Rydberg atoms in ultracold quantum gases offer various applications reaching from quantum optics through quantum simulation all the way to quantum computing. The large success of this platform is rooted in the near-perfect isolation of ultracold quantum gases from the environment, which enables excellent control and detection at the single-atom level.
The strong interactions between Rydberg atoms take a central role in the field and the various emerging applications. In quantum simulations, recent breakthroughs in the control of individual atoms have allowed for simulating quantum spin models of several hundred spins, beyond the realm that can be simulated exactly on classical machines. A new frontier has recently emerged from these experiments in the quest to realize digital quantum computers. For quantum optics applications, Rydberg excitations have been used to switch the optical response of atomic ensembles at the single-photon level.
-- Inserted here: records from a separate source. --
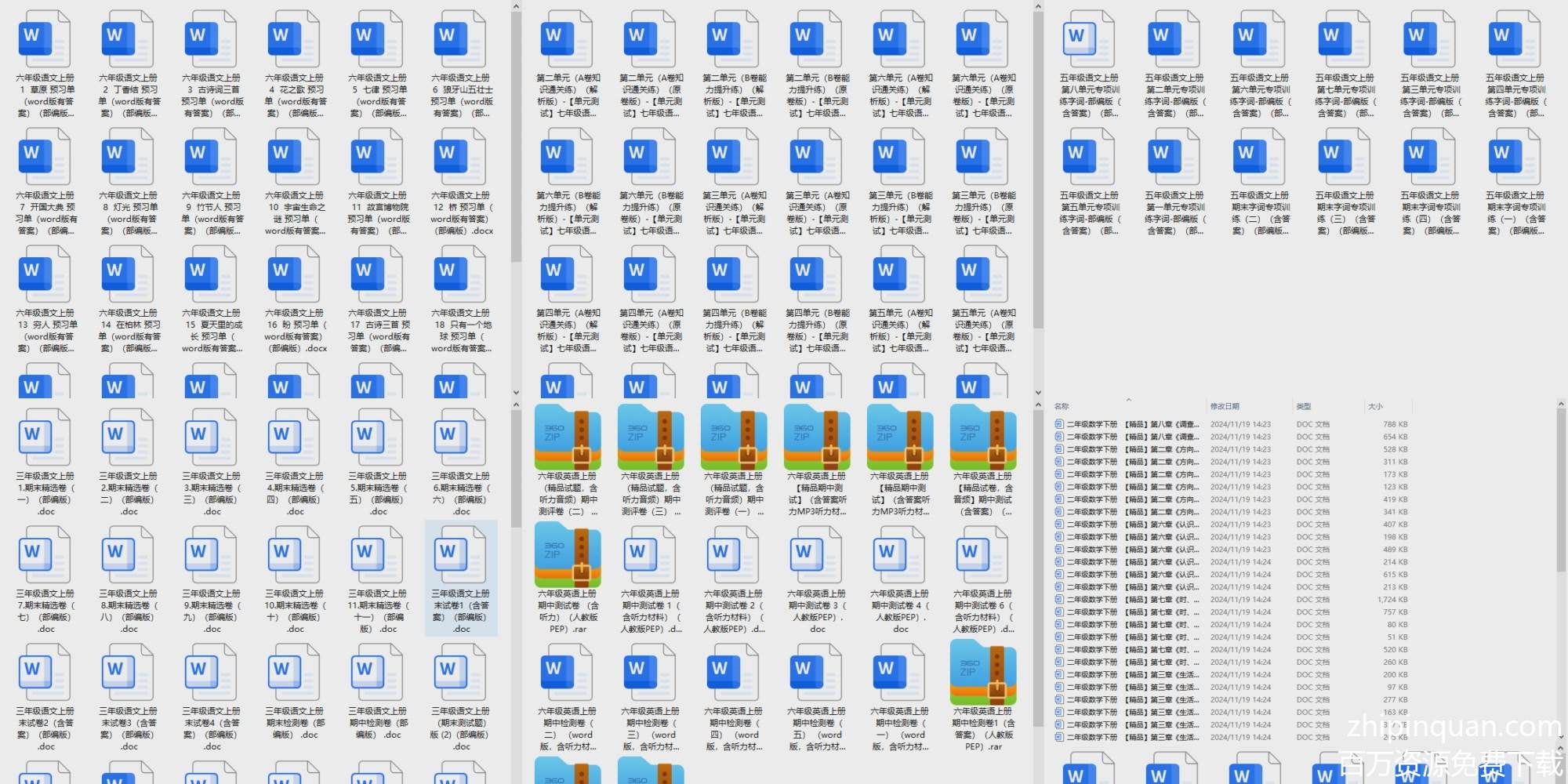Select the 期中检测卷1 (含答案) .rar archive icon
The image size is (1568, 784).
pyautogui.click(x=983, y=674)
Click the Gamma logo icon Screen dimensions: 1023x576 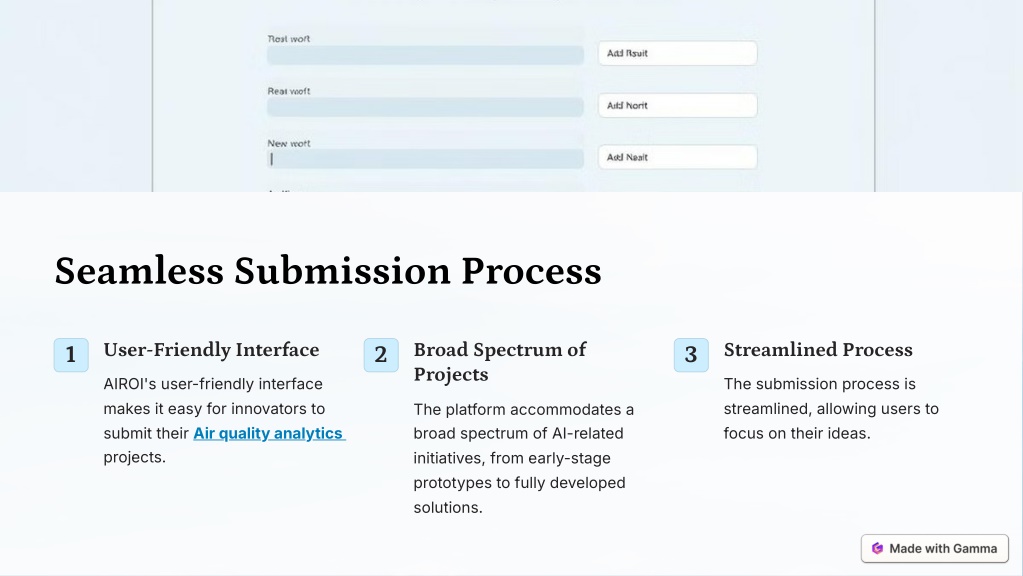pos(878,549)
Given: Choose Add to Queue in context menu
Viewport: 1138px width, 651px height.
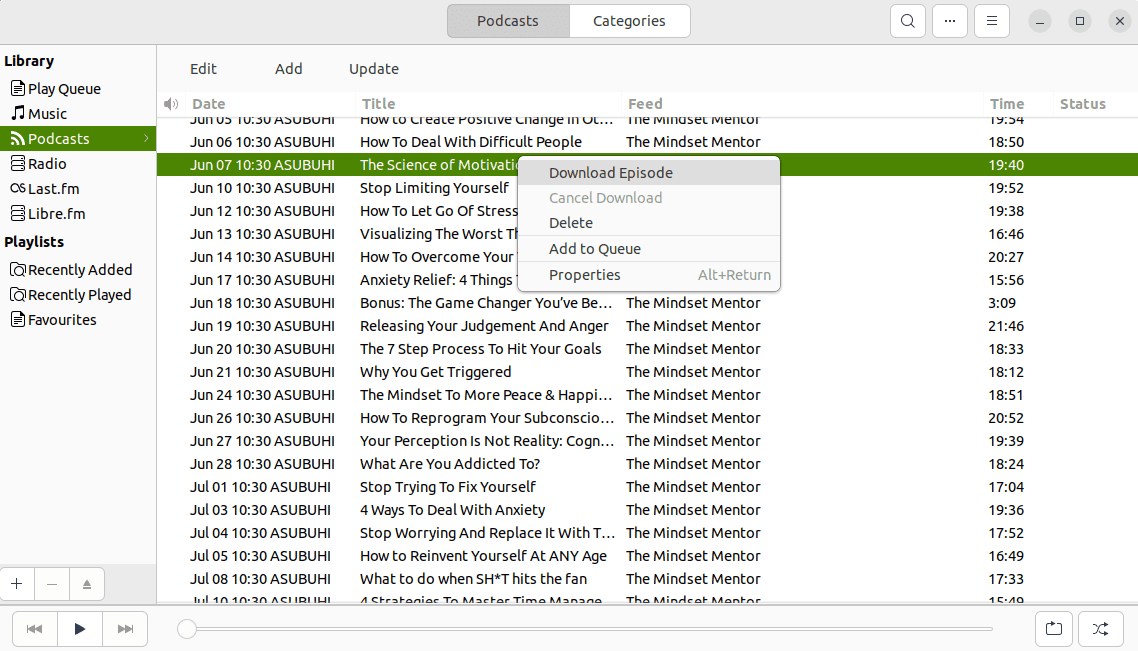Looking at the screenshot, I should 595,249.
Binding Rydberg atoms in long-range molecules allows for the creation of novel molecular bound states, where quantum control facilitates near-perfect manipulation of all quantum degrees of freedom. Finally, a range of novel directions have emerged in the recent past, including the development of cryogenic experimental setups that promise to open the path towards better isolation of quantum simulators or novel quantum simulation platforms such as circular Rydberg states.
This workshop aims to bring together the world-leading researchers in different areas of Rydberg physics, with the goal to foster exchange and continue the strong sense of community in the field. The span of topics is intentionally kept broad to bring together experts in various fields and enable to open new frontiers in ultracold Rydberg systems.
Copyright: University of Stuttgart
The conference language will be English. The Wilhelm and Else Heraeus-Foundation bears the cost of full-board accommodation for all participants.